Boris Johnson justifiait sa décision par la nécessité de préparer sereinement et efficacement sa politique gouvernementale, qui doit être présentée par la reine lors du traditionnel discours du Trône le 14 octobre. Ses opposants l’accusaient d’avoir eu de toutes autres motivations en tête, très politiques : museler le Parlement pour l’empêcher de se mettre en travers de la route d’un Brexit sans accord.

Le leader du Parti travailliste, Jeremy Corbyn, a appelé Boris Johnson à «reconsidérer sa fonction» et convoquer de nouvelles élections, depuis le Congrès annuel de sa formation qui se tient actuellement à Brighton. Aux chants des «Johnson out !», Corbyn a estimé que le Labour était prêt à former un gouvernement.

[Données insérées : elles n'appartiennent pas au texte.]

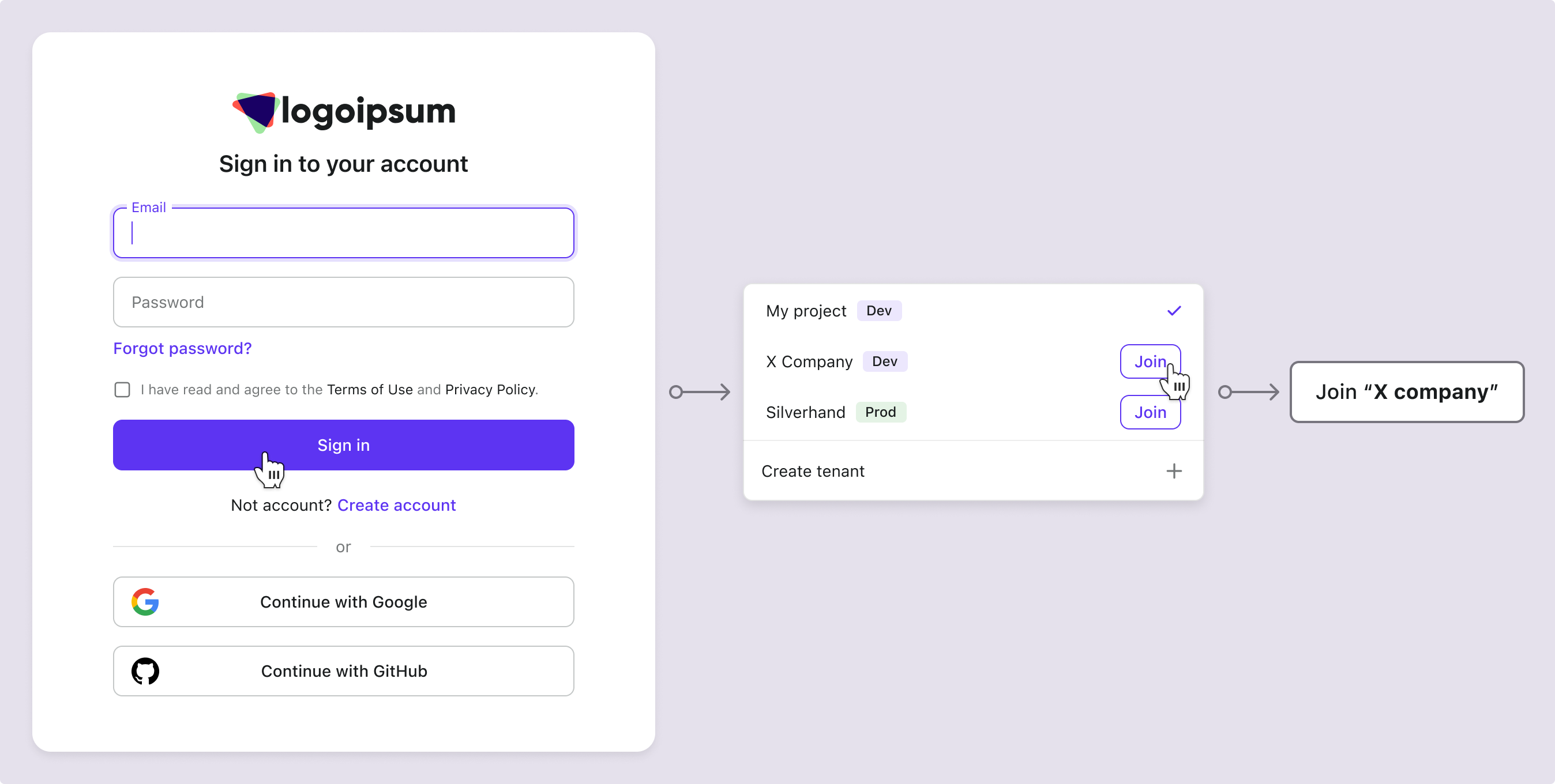Click the checkmark beside My project
The width and height of the screenshot is (1555, 784).
pyautogui.click(x=1174, y=310)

Selon lui, Johnson devrait devenir «le premier ministre le plus éphémère qu’il n’y ait jamais eu».

Plusieurs actions en justice avaient été lancées contre la décision de Boris Johnson, en Écosse et à Londres notamment. Certains commentateurs estimaient que Boris Johnson avait bousculé l’esprit de la démocratie parlementaire britannique mais n’avait pas forcément violé la lettre. Les juges en ont décidé autrement. C’est un violent camouflet pour le premier ministre – qui a appris la nouvelle depuis New York – et son conseiller de l’ombre, Dominic Cummings. Et une victoire, pour l’opposition bien sûr, mais aussi pour les 21 députés conservateurs «rebelles» qui avaient dénoncé ce «coup de force».

Au-delà des conséquences politiques à court terme, cette décision est qualifiée d’historique par les experts. Lors d’une conférence la semaine dernière, Tony Travers, de la London School of Economics (LSE) estimait que si la Cour Suprême désavouait le premier ministre, elle se poserait «en arbitre, une sorte de Cour constitutionnelle dans un pays sans Constitution écrite».